======== EXCERPTED PASSAGE

Payouts are increasingly tied to climate or diversity metrics

ESG activists see executive pay as tool for raising standards


Activists pushing for big ­business to take climate change, diversity and human rights more seriously have found a new tool: boardroom bonuses.
As executive pay surges past its pre-pandemic levels, they are seeking to tie bonuses to environmental or social goals. Chief executive pay at the 500 largest US companies by revenue hit a median of $14.2mn last year, according to pay consultancy Equilar, sharply ahead of the $12.3mn in 2019. Spending on private jets for executives also hit a 10-year high in 2021.
Bonuses in these pay packages are typically linked to total shareholder return — meaning that, when the investing public benefits from a company’s rising share price, so do executives through higher payouts. But, as activists seek to push companies to cut emissions and improve diversity, they are zeroing in on executives’ wallets.

In Japan, investors challenged two companies to link pay to carbon reduction.
At JFE Holdings, Japan’s second-largest steel producer, the management agreed to tie pay to climate progress before the issue went to a vote. “Remuneration-climate linkage is an increasingly important marker of credibility in company plans,” notes Jason Mitchell, head of responsible investment research at JFE investor Man Group, which engaged with the company on climate concerns.
A second tussle on pay and climate at J-Power — involving Man Group and two other shareholders in the electric utility — was less successful, though. In this case, the company was less co-operative with investors and the pay petition secured only 19 per cent support from shareholders at a vote in June.
Investors have launched similar campaigns in the US.

A shareholder proposal at General Motors called on the company to link pay with climate targets, but the petition drew only 16 per cent support from shareholders in 2021. However, investors scored a win at Valero Energy, a fuel refining and retail company, which agreed to make pay changes based on climate without a shareholder vote.

AllianceBernstein has been one of the most forceful asset managers in demanding rigorous ESG pay metrics, says Brian Bueno, ESG leader at Farient Advisers, a pay consultancy. “[They were] one of the ones that stood out as actually encouraging the use of ESG measures,” he says. Others “took a softer approach”.
While climate concerns tend to be the dominant ESG factor, investors also say they want companies to tie pay to workplace diversity.

================
======== DATASET CONTENT

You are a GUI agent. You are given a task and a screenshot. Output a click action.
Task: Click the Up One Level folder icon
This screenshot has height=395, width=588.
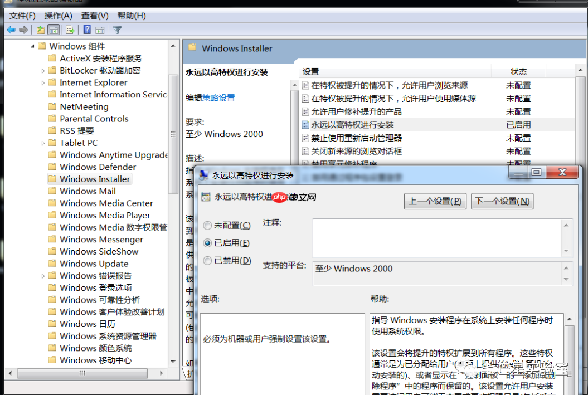(40, 30)
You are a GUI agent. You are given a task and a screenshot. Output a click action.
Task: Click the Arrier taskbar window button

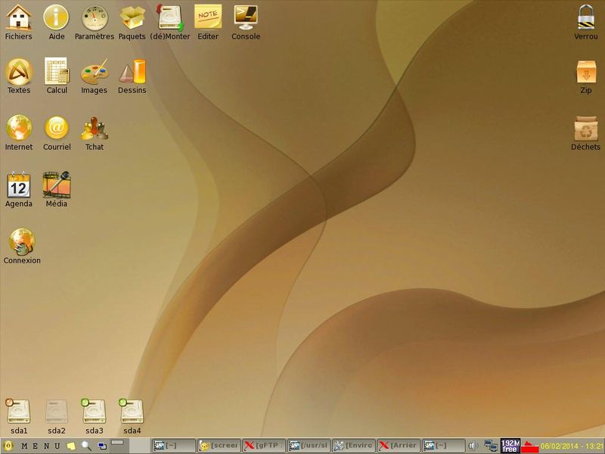[x=399, y=446]
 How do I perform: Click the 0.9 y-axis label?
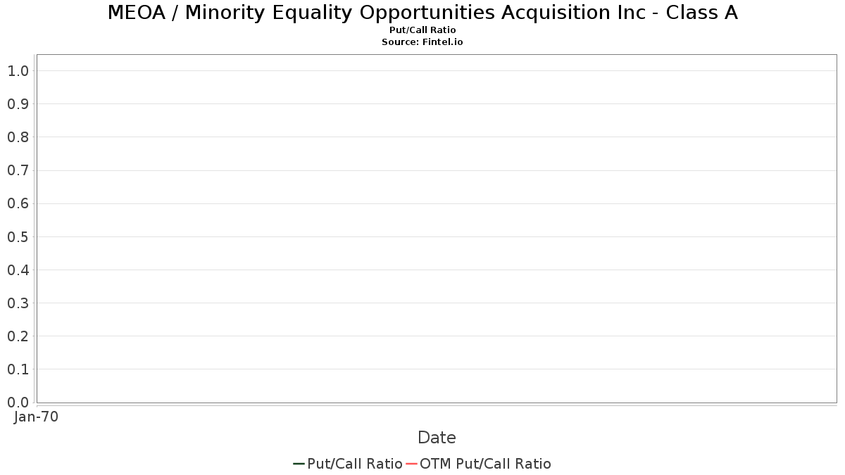[18, 103]
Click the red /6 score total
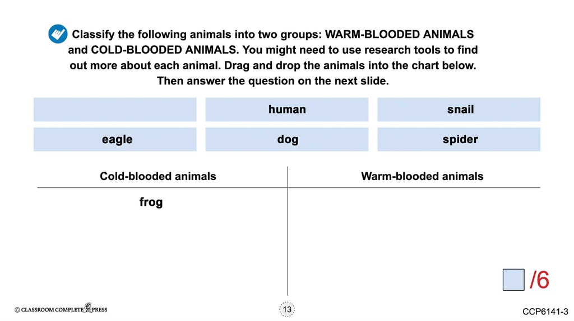This screenshot has height=321, width=574. (x=539, y=280)
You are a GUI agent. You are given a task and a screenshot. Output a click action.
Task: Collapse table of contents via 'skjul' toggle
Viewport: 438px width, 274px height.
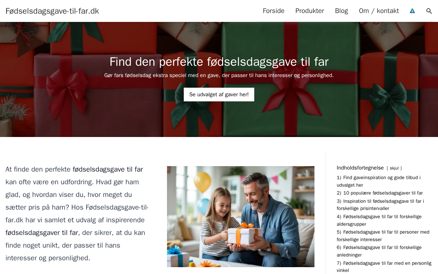[394, 168]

================

In two sentences, what does the article on activists and executive pay say? The records aren't needed for any of this.

# RESULT FOR THIS EXERCISE
As executive pay rises past pre-pandemic levels, activists pushing big business on climate change, diversity and human rights are seeking to tie bonuses to environmental or social goals instead of only to total shareholder return. Results have been mixed: JFE Holdings and Valero Energy agreed to link pay to climate, while shareholder proposals at J-Power and General Motors drew only 19 and 16 percent support.